= Requirement =
Wherever a line of the data contains "computer", copy that line.

(Saved data entries)
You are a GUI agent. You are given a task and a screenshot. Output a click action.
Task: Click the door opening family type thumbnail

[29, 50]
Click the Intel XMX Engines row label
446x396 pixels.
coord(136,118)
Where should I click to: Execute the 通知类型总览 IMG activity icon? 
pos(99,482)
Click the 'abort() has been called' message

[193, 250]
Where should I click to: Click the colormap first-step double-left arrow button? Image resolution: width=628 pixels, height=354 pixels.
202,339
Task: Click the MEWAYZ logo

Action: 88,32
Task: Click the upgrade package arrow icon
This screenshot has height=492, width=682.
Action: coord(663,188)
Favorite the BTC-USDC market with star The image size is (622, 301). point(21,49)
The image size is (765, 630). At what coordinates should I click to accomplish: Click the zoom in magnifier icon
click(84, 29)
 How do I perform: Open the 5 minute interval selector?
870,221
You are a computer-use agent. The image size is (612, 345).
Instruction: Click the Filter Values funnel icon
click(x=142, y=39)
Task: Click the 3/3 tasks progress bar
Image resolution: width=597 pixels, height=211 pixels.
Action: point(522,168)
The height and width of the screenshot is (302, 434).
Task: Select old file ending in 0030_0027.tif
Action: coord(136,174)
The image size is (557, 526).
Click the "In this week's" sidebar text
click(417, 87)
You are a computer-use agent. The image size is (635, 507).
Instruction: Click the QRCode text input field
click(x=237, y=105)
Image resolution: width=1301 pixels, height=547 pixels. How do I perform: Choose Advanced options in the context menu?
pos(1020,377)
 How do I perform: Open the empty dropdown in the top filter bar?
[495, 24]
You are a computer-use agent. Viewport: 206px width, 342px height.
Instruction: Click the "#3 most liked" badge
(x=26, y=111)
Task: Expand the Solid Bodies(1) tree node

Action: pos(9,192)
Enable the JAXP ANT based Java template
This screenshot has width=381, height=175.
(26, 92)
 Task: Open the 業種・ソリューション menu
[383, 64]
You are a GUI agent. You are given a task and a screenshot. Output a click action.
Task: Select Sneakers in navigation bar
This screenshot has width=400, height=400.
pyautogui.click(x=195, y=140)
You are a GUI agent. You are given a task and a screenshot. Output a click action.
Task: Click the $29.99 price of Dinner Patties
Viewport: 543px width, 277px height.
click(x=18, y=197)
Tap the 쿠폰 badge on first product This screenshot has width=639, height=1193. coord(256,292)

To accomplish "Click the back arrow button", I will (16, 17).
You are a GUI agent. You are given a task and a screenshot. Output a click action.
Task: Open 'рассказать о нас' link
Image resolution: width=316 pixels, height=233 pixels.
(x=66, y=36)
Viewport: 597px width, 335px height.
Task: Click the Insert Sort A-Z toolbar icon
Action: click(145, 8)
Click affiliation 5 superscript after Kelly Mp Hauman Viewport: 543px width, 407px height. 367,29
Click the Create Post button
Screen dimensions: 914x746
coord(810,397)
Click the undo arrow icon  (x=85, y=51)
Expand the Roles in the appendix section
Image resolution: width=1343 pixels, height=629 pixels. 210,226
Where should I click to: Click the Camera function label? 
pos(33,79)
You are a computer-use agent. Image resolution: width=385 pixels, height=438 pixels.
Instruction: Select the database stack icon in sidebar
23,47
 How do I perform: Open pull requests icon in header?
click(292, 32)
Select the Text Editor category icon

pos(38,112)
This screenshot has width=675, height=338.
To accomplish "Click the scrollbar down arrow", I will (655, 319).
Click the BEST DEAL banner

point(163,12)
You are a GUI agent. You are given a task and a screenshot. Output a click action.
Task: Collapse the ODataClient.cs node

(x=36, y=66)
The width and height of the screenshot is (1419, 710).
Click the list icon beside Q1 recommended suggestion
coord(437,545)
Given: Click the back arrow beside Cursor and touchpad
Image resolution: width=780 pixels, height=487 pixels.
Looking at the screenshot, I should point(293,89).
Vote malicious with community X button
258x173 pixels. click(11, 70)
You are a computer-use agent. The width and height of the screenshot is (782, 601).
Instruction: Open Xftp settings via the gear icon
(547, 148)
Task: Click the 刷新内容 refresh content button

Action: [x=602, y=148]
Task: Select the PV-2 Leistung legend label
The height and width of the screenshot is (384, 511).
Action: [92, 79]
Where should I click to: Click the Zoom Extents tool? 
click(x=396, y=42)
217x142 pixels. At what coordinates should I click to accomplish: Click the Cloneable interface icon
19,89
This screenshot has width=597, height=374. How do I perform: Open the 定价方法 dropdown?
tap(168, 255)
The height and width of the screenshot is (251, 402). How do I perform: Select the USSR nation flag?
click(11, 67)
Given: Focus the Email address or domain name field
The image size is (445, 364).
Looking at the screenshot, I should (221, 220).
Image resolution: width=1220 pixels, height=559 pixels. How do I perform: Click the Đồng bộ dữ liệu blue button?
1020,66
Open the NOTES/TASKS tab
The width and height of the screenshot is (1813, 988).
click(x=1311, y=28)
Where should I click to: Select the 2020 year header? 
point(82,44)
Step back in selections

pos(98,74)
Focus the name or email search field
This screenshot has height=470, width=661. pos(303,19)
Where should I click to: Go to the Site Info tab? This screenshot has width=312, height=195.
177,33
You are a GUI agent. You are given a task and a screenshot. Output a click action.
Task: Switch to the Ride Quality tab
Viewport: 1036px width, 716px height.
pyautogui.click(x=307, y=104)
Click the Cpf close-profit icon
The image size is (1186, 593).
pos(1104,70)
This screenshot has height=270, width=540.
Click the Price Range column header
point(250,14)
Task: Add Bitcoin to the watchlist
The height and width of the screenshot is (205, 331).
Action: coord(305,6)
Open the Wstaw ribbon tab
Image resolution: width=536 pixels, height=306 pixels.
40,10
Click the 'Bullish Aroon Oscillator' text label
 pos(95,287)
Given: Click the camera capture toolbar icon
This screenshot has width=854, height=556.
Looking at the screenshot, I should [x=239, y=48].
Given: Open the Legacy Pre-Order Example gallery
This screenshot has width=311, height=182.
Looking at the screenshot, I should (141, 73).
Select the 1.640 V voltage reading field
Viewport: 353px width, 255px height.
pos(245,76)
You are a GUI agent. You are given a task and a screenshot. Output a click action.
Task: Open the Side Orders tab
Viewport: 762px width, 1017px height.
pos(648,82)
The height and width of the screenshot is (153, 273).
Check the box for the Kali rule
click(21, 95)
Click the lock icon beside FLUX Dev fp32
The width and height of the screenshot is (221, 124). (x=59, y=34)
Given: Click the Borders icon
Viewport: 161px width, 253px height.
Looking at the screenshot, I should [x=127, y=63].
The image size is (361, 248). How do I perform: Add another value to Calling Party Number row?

= Result =
You are a computer-use agent. The image size is (612, 345).
You are a computer-use agent. The image size is (635, 507).
You are a computer-use agent. Viewport: 206px width, 342px height.
You are a computer-use agent. Image resolution: width=385 pixels, height=438 pixels.
You are a computer-use agent. The width and height of the screenshot is (782, 601).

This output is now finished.